The most singular thing in this singular performance of our author is, that it should have been originally ushered into the world as the most complete and only satisfactory answer to the speculations of Godwin, Condorcet and others, or to what has been called the modern philosophy. A more complete piece of wrong-headedness, a more strange perversion of reason could hardly be devised by the wit of man. Whatever we may think of the doctrine of the progressive improvement of the human mind, or of a state of society in which every thing will be subject to the absolute control of reason, however absurd, unnatural, or impracticable we may conceive such a system to be, certainly it cannot without the grossest inconsistency be objected to it, that such a system would necessarily be rendered abortive, because if reason should ever get the mastery over all our actions, we shall

then be governed entirely by our physical appetites and passions, without the least regard to consequences.
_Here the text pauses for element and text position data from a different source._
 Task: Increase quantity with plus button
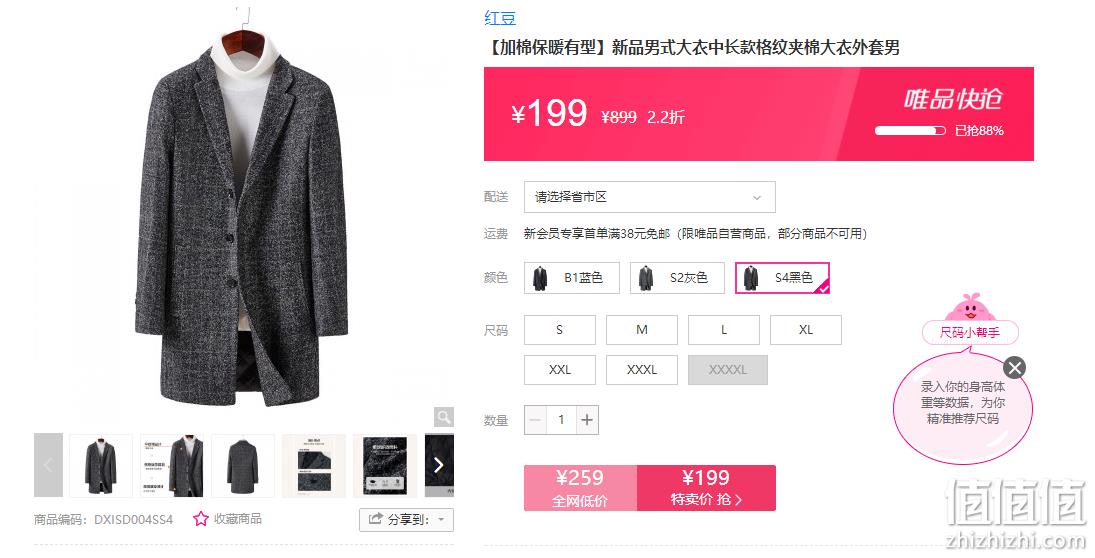tap(587, 420)
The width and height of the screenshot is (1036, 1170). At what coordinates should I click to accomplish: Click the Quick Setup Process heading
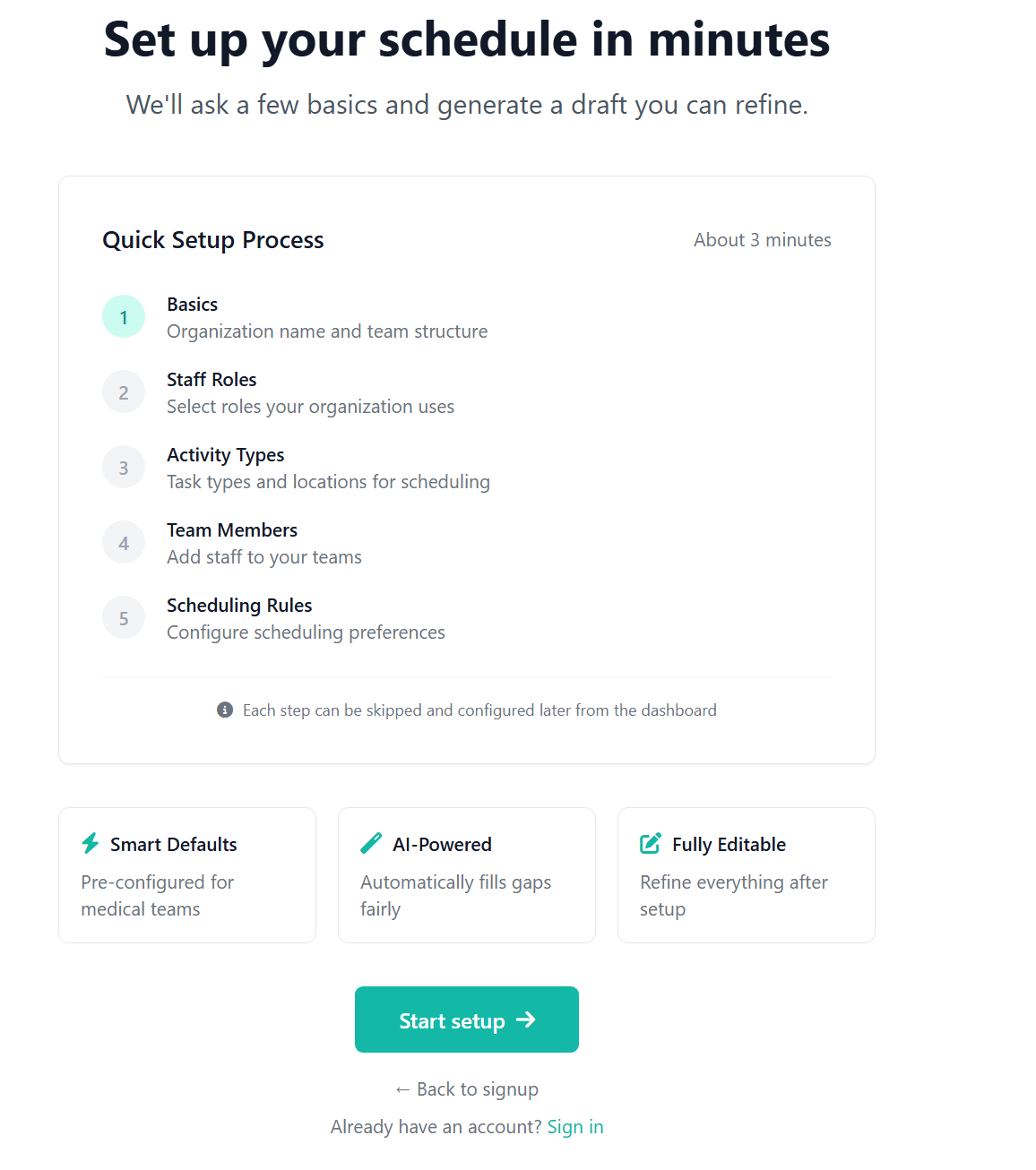pyautogui.click(x=212, y=240)
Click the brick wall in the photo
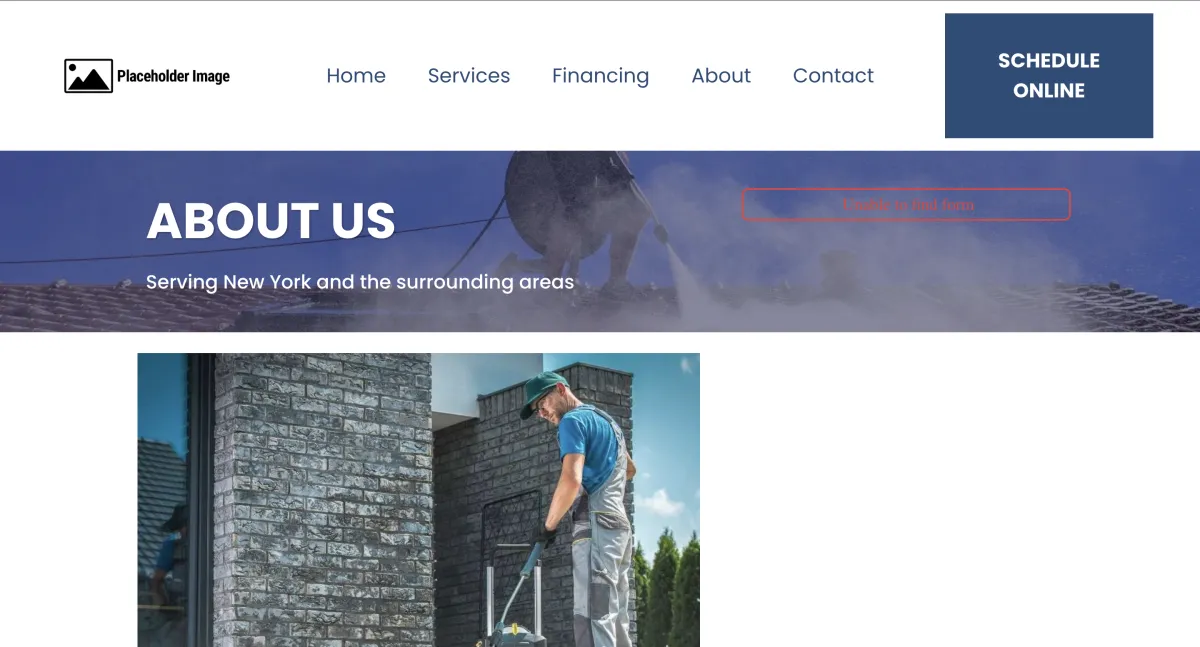Screen dimensions: 1200x647 pos(322,500)
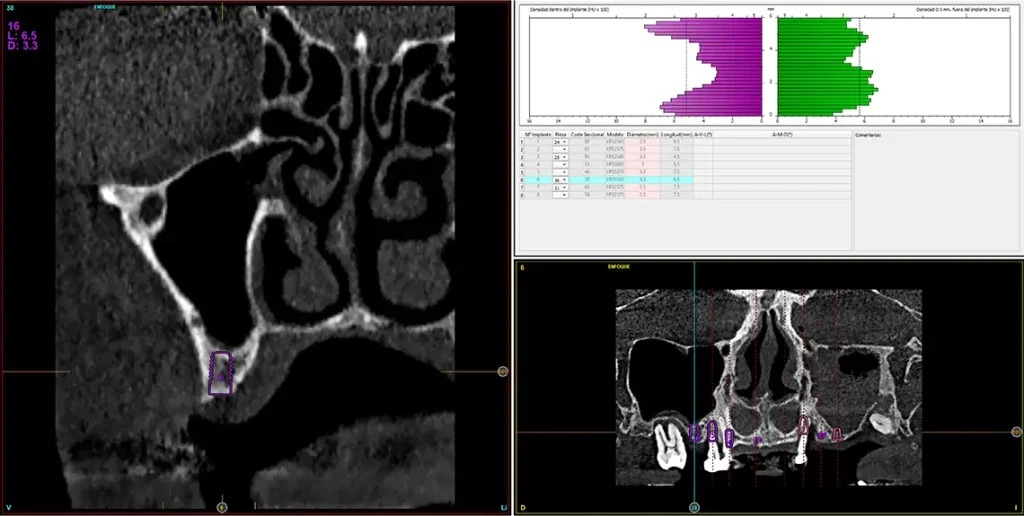Select row header 8 in the implant table

pos(520,194)
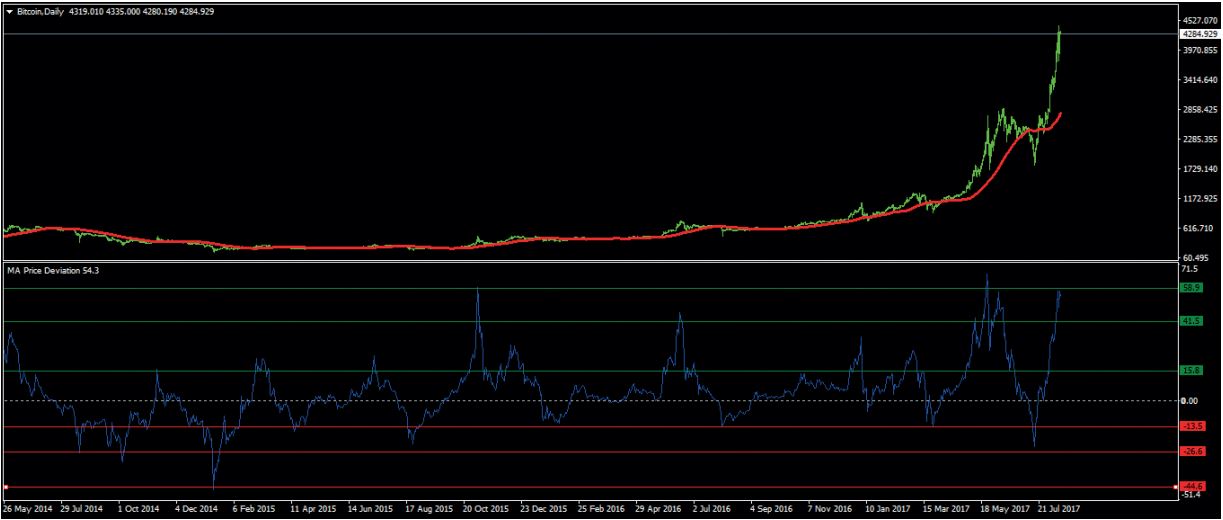The height and width of the screenshot is (520, 1223).
Task: Click the 26 May 2014 date label
Action: point(27,508)
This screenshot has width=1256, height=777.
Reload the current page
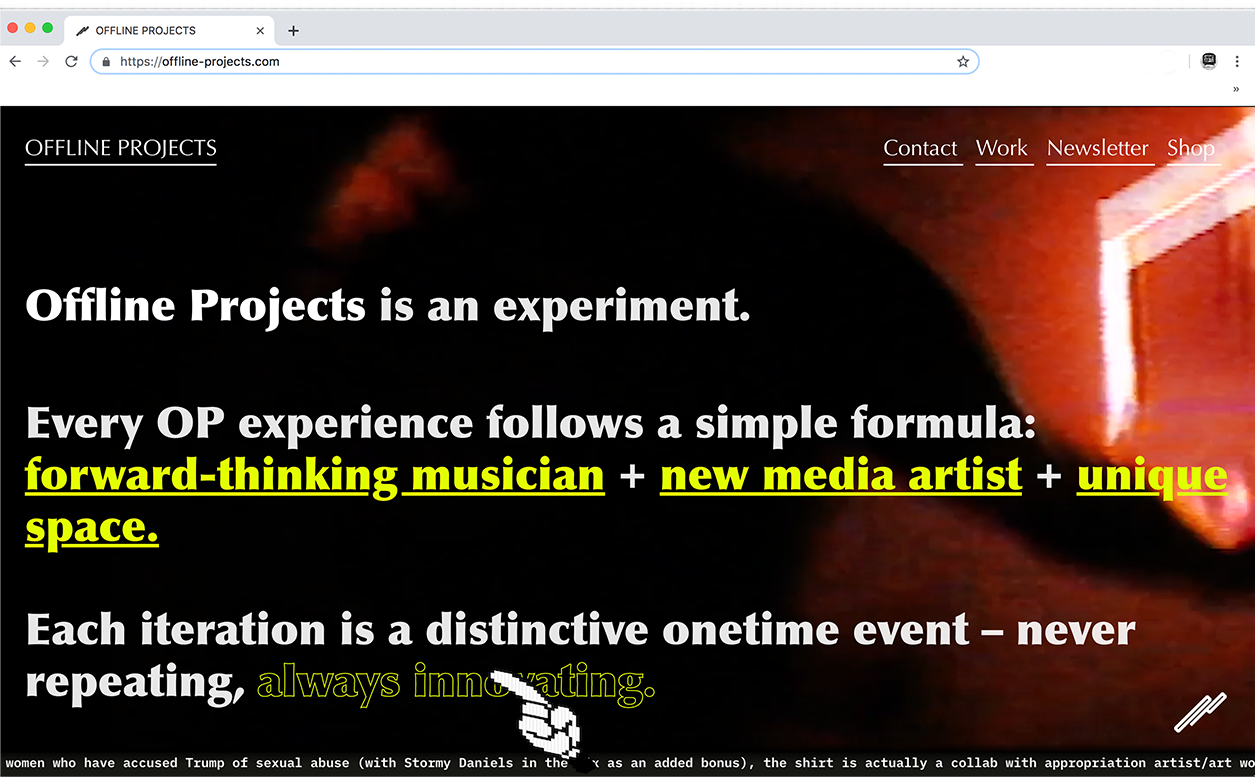pyautogui.click(x=71, y=62)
This appears to me a refinement on absurdity. Several philosophers and speculatists had supposed that a certain state of society very different from any that has hitherto existed was in itself practicable; and that if it were realised, it would be productive of a far greater degree of human happiness than is compatible with the present institutions of society. I have nothing to do with either of these points. I will allow to any one who pleases that all such schemes are "false, sophistical, unfounded in the extreme." But I cannot agree with Mr. Malthus that they would be bad, in proportion as they were good; that their excellence would be their ruin; or that the true and only unanswerable objection against all such schemes is that very degree of happiness, virtue, and improvement, to which they are supposed to give rise. And I cannot agree with him in this, because it is contrary to common sense, and leads to the subversion of every principle of moral reasoning. Without perplexing himself with the subtle arguments of his opponents, Mr. Malthus comes boldly forward, and says, "Gentlemen, I am willing to make you large concessions, I am ready to allow the practicability and the desirableness of your schemes; the more happiness, the more virtue, the more refinement they are productive of, the better; all these will only add to the exuberant strength of my argument;' I have a short answer to all objections, to be sure I found it in an old political receipt-book, called Prospects, &c. by one Wallace, a man not much known, but no matter for that, finding is keeping, you know :" and with one smart stroke of his wand, on which are inscribed certain mystical characters, and algebraic proportions, he levels the fairy enchantment with the ground. For, says Mr. Malthus, though this improved state of society were actually realised, it could not possibly continue, but must soon terminate in a state of things pregnant with evils far more insupportable than any we at present endure, in consequence of the excessive population which would follow, and the impossibility of providing for its support.